Interpreting these plots and determining appropriate cutoffs for label assignment is a nuanced process, often described as the “art” of annotation. Leveraging additional metadata from annotated objects can provide insights into cell types that may be misidentified. Prior expert knowledge of gene markers also plays a critical role in refining the annotations.
However, this process is far from perfected. The challenges highlight the importance of reference datasets, which have gained prominence as tools for standardizing annotations. Yet, as with any high-throughput technology, the quality of sample preparation is paramount. Technical variations introduced by individual operators or labs often become significant bottlenecks, hindering a universal and systematic label transfer process.

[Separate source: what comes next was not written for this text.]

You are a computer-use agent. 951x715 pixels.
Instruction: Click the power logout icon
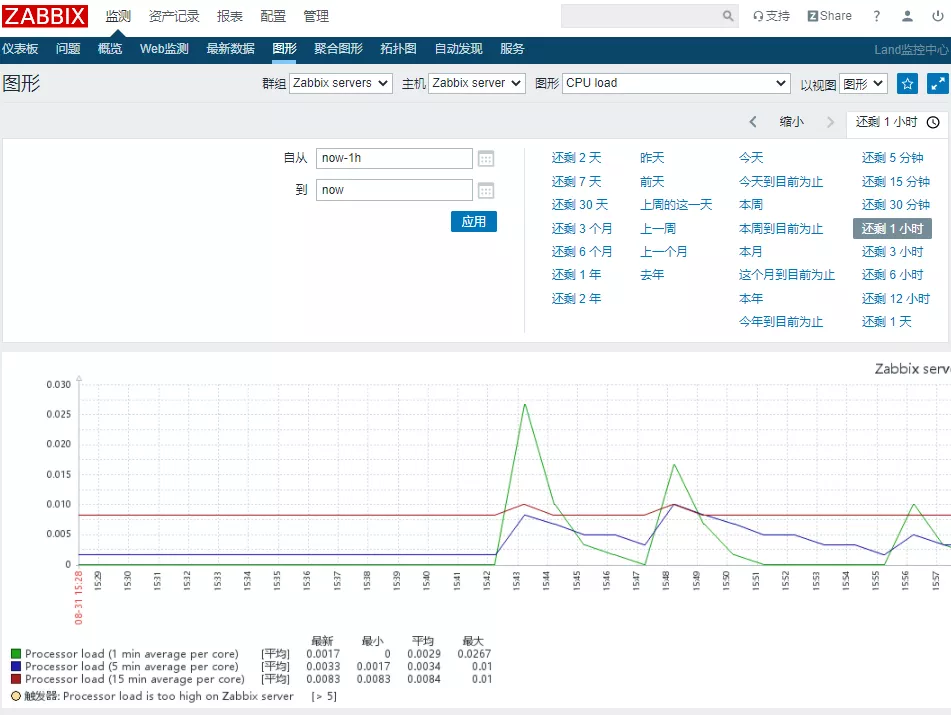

While batch effect correction algorithms, such as ComBat-seq, offer potential solutions to these issues, the ultimate resolution lies in alignment and standardization across laboratories sharing data. Lab automation and unified biological community standards represent the best long-term solutions—but these remain challenges for the future.
Conclusion
Once cell types are annotated in the single-cell RNAseq data, a range of analytical opportunities emerges to maximize the dataset’s value. Differential gene expression analysis can reveal genes uniquely expressed or regulated across cell types, potentially serving as markers for disease progression or therapeutic targets. Conducting gene set enrichment analysis within specific cell types could help identify dysregulated pathways and biological processes, shedding light on disease mechanisms. Assessing drug efficacy at the single-cell level provides insights into how various cell types respond to treatment, highlighting not only primary targets but also possible off-target effects and side effects of the drug. By integrating this data with pharmacogenomic databases, predictions of drug responses could become more refined. Additionally, trajectory and pseudotime analyses may help map developmental pathways and transitions between cell states, offering clues about stages of disease progression. Combining these approaches could deliver comprehensive insights, informing precision medicine strategies and supporting the development of targeted therapies.